ID<-rep(c(1,2,3,4,5,6,7,8,9,10),10)
Black<-rep(c(0,1,0,0,0,1,1,0,1,1),10)
Asian<-rep(c(0,1,0,1,0,0,0,1,0,0),10)
Hispanic<-rep(c(1,0,0,0,1,0,0,0,1,0),10)
White<-rep(c(0,0,1,0,0,0,1,1,0,0),10)
Age1<-rep(c(0,5,43,25,31,22,17,12,59,25),10)
PTB<-rep(c(0,1,0,0,1,0,1,0,0,1, 1,0,1,1,0,1,0,1,1,0),5)

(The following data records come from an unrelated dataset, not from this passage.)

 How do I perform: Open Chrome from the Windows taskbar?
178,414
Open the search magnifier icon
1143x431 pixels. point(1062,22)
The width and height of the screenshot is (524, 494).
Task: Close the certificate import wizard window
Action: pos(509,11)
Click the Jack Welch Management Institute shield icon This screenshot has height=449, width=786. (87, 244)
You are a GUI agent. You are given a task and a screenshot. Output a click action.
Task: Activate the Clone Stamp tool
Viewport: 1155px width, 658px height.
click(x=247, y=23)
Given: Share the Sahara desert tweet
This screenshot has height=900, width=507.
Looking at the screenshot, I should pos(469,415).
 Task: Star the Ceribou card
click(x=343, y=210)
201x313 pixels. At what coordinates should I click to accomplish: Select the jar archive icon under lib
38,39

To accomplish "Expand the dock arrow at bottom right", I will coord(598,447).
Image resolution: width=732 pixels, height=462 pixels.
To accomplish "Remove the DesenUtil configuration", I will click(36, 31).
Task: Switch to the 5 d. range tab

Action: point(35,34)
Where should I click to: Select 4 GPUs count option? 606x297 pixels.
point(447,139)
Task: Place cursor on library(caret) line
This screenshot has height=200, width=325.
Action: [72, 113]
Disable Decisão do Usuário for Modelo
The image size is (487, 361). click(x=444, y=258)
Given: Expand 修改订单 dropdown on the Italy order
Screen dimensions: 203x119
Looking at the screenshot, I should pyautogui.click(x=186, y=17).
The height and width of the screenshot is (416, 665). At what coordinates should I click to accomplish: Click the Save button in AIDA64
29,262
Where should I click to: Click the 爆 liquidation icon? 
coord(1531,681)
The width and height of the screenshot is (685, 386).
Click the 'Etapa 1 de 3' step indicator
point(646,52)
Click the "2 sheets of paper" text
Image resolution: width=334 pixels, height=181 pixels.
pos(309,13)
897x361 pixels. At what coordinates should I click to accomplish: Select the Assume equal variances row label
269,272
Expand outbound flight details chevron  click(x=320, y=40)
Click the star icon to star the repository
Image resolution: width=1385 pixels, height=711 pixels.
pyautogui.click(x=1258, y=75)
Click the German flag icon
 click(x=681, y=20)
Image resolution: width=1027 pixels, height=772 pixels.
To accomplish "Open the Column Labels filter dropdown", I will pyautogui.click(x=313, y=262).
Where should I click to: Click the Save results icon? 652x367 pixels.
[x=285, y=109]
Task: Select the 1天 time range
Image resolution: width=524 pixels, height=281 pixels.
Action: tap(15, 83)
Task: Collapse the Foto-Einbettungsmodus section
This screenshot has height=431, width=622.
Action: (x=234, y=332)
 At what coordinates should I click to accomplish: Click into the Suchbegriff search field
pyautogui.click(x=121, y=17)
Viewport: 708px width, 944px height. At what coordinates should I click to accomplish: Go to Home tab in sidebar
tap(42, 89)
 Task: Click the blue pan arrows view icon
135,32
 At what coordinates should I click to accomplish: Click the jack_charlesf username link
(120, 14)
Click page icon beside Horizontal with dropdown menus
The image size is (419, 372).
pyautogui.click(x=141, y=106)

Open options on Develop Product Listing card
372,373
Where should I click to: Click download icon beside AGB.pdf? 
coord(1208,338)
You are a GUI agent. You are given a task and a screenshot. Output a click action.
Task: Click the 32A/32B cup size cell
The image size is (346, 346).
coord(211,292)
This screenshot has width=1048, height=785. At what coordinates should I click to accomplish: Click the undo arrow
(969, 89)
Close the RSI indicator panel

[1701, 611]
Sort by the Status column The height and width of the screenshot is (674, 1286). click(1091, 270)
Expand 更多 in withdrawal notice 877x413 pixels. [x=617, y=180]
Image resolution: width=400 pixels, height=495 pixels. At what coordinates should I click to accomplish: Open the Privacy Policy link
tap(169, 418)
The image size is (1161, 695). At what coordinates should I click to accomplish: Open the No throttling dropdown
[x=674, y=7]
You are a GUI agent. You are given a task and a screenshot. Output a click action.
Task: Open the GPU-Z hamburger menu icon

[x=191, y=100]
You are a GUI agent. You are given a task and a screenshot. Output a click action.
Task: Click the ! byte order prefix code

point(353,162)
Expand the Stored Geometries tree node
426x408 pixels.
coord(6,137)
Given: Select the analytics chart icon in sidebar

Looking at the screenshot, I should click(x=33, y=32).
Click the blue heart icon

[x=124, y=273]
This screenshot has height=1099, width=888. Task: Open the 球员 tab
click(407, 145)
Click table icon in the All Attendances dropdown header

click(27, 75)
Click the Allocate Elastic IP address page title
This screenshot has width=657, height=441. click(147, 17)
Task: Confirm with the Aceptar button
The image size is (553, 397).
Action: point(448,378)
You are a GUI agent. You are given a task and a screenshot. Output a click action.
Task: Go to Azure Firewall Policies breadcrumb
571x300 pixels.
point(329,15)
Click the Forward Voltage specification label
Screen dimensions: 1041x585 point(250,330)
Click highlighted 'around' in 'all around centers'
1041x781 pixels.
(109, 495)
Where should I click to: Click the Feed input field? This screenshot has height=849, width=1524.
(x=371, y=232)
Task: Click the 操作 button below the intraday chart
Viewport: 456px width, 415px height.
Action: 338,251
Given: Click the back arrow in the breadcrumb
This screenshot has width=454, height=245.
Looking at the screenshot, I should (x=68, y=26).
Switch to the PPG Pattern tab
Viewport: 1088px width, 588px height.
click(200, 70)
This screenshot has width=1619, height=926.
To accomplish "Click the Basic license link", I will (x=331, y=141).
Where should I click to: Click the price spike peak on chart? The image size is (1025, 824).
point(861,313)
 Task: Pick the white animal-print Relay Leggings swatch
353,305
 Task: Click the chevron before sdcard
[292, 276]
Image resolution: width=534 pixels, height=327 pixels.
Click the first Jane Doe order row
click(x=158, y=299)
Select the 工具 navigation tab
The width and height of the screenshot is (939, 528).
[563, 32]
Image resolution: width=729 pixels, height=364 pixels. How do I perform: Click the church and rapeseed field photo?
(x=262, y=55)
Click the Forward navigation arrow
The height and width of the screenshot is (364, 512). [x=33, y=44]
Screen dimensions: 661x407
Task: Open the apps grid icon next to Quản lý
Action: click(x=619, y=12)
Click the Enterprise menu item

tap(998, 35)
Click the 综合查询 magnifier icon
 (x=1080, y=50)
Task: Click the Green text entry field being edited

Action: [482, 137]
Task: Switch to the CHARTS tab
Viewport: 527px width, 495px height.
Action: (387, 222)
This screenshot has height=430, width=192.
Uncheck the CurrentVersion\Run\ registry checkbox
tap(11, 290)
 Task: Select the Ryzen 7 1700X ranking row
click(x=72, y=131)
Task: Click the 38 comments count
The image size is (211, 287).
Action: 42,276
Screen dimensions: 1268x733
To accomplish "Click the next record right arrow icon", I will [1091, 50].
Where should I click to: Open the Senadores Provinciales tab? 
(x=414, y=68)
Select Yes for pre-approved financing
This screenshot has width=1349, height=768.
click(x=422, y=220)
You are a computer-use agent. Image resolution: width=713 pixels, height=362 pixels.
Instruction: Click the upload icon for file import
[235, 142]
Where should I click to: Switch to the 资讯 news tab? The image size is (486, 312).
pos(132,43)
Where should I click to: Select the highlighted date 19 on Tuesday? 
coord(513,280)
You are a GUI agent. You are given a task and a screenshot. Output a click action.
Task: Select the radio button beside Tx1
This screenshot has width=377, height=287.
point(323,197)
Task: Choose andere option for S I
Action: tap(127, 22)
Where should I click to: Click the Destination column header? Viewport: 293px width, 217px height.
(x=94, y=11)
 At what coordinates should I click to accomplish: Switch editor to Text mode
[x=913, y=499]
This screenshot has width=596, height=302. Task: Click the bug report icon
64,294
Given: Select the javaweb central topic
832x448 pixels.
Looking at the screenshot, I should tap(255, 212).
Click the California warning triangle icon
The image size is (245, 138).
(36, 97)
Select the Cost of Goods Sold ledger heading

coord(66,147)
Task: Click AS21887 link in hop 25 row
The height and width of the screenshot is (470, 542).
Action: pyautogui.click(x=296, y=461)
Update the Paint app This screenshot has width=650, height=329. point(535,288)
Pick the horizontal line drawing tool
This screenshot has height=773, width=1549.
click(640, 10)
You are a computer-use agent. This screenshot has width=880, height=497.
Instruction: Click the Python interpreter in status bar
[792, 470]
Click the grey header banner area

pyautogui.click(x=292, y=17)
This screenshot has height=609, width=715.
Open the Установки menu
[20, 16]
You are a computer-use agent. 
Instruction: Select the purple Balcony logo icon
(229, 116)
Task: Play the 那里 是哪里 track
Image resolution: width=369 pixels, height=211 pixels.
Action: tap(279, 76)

data1<-data.frame(ID, Black, Asian, Hispanic, White, Age1, PTB)
data1<-data1 %>%
mutate(Black_Hispanic=ifelse(Black==1 & Hispanic==1, 1, 0),
Asian_Hispanic=ifelse(Asian==1 & Hispanic==1, 1, 0),
White_Hispanic=ifelse(White==1 & Hispanic==1, 1, 0),
Black_Asian=ifelse(Black==1 & Asian==1, 1, 0),
Black_White=ifelse(Black==1 & White==1, 1, 0),
Asian_White=ifelse(Asian==1 & White==1, 1, 0))
transformed<-list()
Age<-list()
try<-data1 %>%
dplyr::select(Black_Hispanic, Asian_Hispanic, White_Hispanic, Black_Asian, Black_White, Asian_White,
Black, White, Asian, Hispanic)
list_names<-names(try)
for (k in seq_along(list_names)){
transformed[[k]]<- data1 %>%
group_by(paste(list_names[k]), PTB) %>%
mutate(mean_age=mean(Age1, na.rm=TRUE),
sd_age=sd(Age1, na.rm=TRUE),
min_age=min(Age1, na.rm=TRUE),
max_age=max(Age1, na.rm=TRUE),
total_n=n()) %>%
ungroup()
Age[[k]]<-transformed[[k]] %>%
filter(paste(list_names[k])==1) %>%
distinct(PTB, mean_age,sd_age,min_age, max_age)
}
You need to see the dplyr Vignettes on programming. See the section: "Loop over multiple variables". You will need to use the .data[[x]]
pronoun.
for (k in seq_along(list_names)){
transformed[[k]]<- data1 %>%
group_by(paste(list_names[k]), PTB) %>%
mutate(mean_age=mean(Age1, na.rm=TRUE),
sd_age=sd(Age1, na.rm=TRUE),
min_age=min(Age1, na.rm=TRUE),
max_age=max(Age1, na.rm=TRUE),
total_n=n()) %>%
ungroup()
Age[[k]]<-transformed[[k]] %>%
filter(.data[[ list_names[k] ]]==1) %>%
distinct(PTB, mean_age,sd_age,min_age, max_age, Black_Hispanic, Asian_Hispanic, White_Hispanic, Black_Asian, Black_White, Asian_White,
Black, White, Asian, Hispanic)
}
I added columns to ensure the filtering is working correctly. Please remove them in your production code.